The Hydrodynamic database actually consists of two different types of data for each body: Pressure data and Mean Drift Force Data. Also, the data is stored by "Packet Name". Thus it is possible to have several different sets of hydrodynamic data available for each body. For example, one can have different sets for different draft and trim conditions, or different sets computed with different methods. A packet of data is associated with body whenever the packet is: Generated, or Imported. In general, the user is free to define the packet name for the data when it is created, but if the name already exists, then a new name will be created. The same name can exist for each of the different types of data, but all names for a given type of data must be unique. A special reserved packet name is NONE. If this name is associated with a body for a given type of data, then it has the same effect as null data.

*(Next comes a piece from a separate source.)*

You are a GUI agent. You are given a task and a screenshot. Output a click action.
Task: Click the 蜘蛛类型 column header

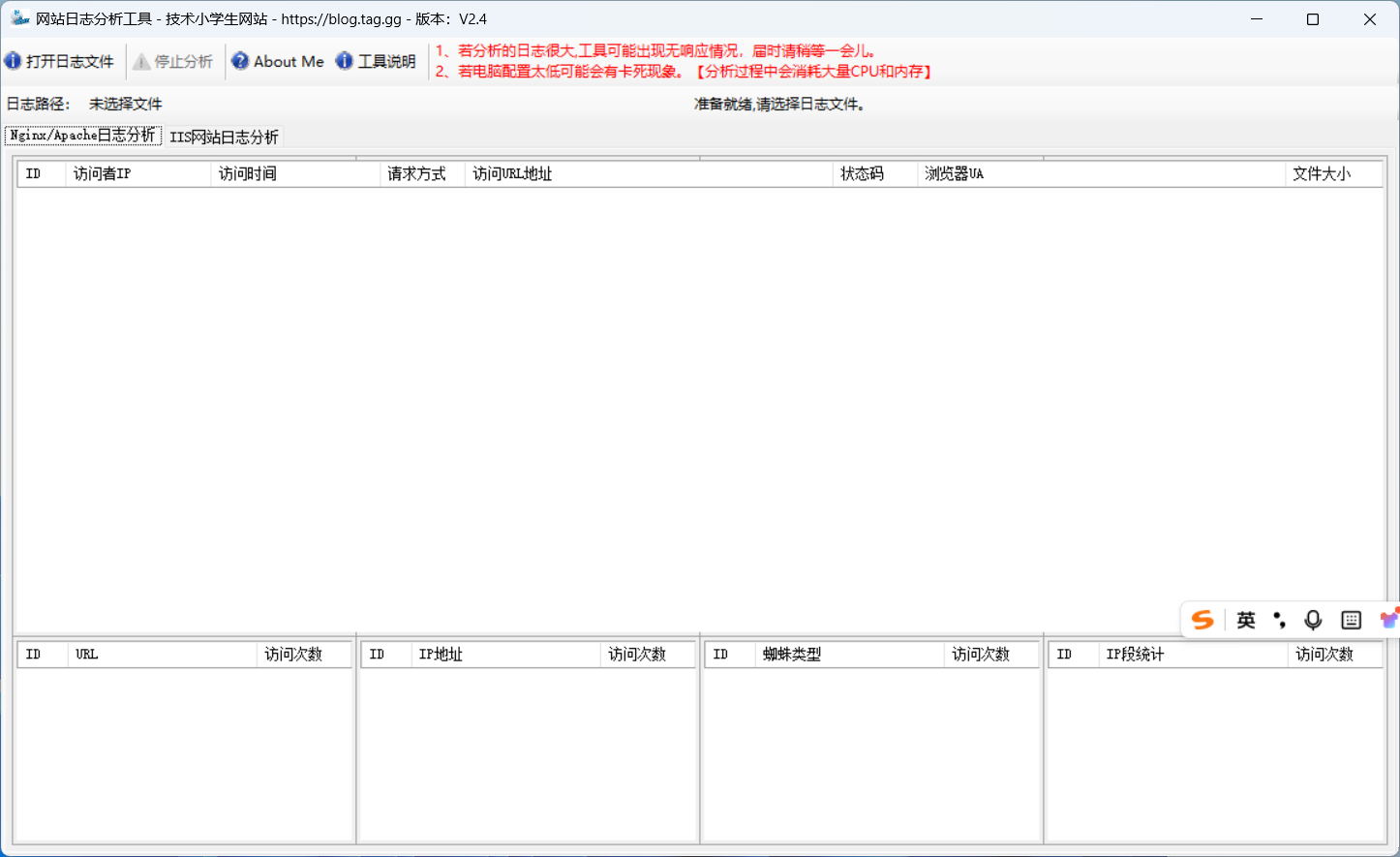(848, 655)
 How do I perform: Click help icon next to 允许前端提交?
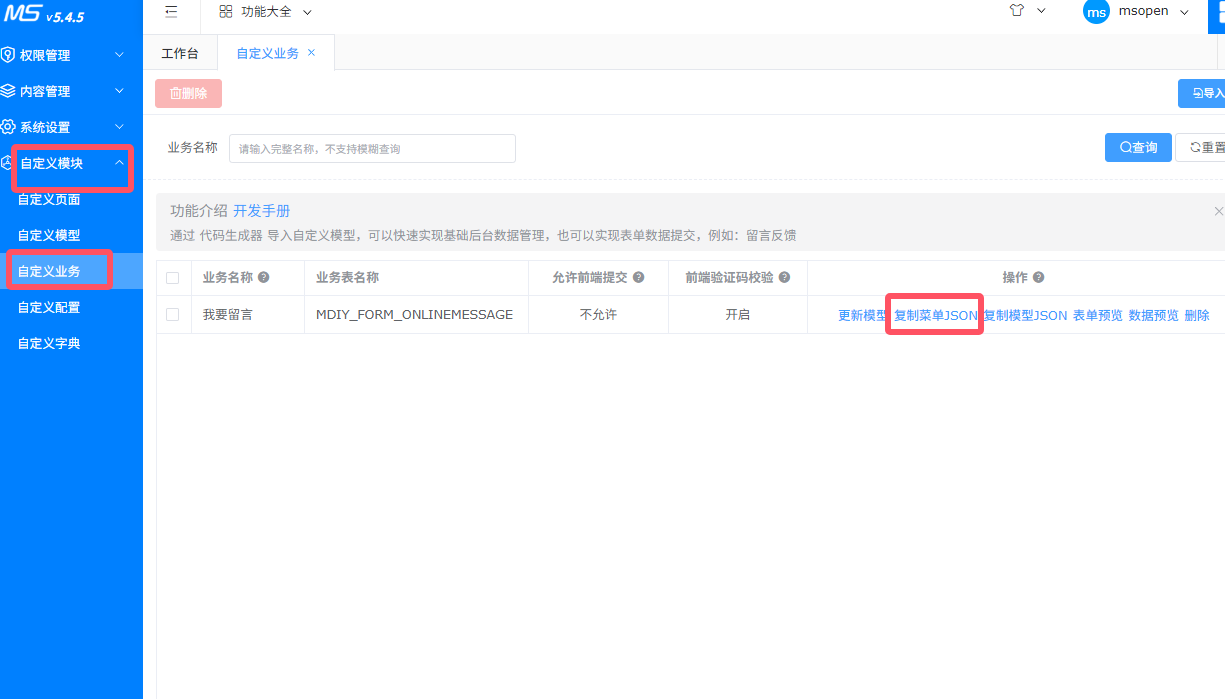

The data in the Hydrodynamic database is used in both frequency and time domain computations. Since the database consists of frequency domain quantities, its use in the frequency domain is easily inferred. For a time domain simulation, use of this data is not obvious. Here, three things happen. First, an excitation force is created as a cosine series of the frequency domain forces. The periods for the series are those specified with the -S_PERIOD option on the &ENV command. The amplitudes are chosen to conform to the specified sea spectrum, and a set of phases are chosen. Next, a mean drift force is computed from the drift force "RAOs" and the sea spectrum. A time varying drift force is created as a cosine series at periods specified with the -MD_PERIOD options of the &ENV command and amplitudes which conform to the drift spectrum and a set of phases. Finally, the frequency domain added mass and damping matrices are transformed by an inverse Fourier transform into a convolution kernel, or "retardation function", and the equations of motion are integro-differential equations. Thus, any time domain simulation in a seaway first requires the basic data discussed above.

The basic method of computing mean drift force from the hydrodynamic pressures is to integrate the results over each submerged panel. If, however, one has used strip theory, then this results in zero surge drift force (the surge diffraction potential is ignored). In this case, a representation by Salvesen which employs an assumption of the body being a "weak scatterer" is used to estimate a surge component.

There are basically two types of data considered in this menu: pressure and mean drift. Each of these will be considered in detail later, but as a general rule commands which generate data begin with G_, those which post-process with V_, those which import with I_, and those which export with E_. The commands for importing hydrodynamic data are designed to allow the user to completely describe a hydrodynamic data base. Although the commands for doing this are documented in the following sections, the user is encouraged to examine the samples of data provided with this software release. To input your own data, it is helpful to first export a hydrodynamic data base to get an understanding of the MOSES file format. Then, modify this file as desired, and import it to the program.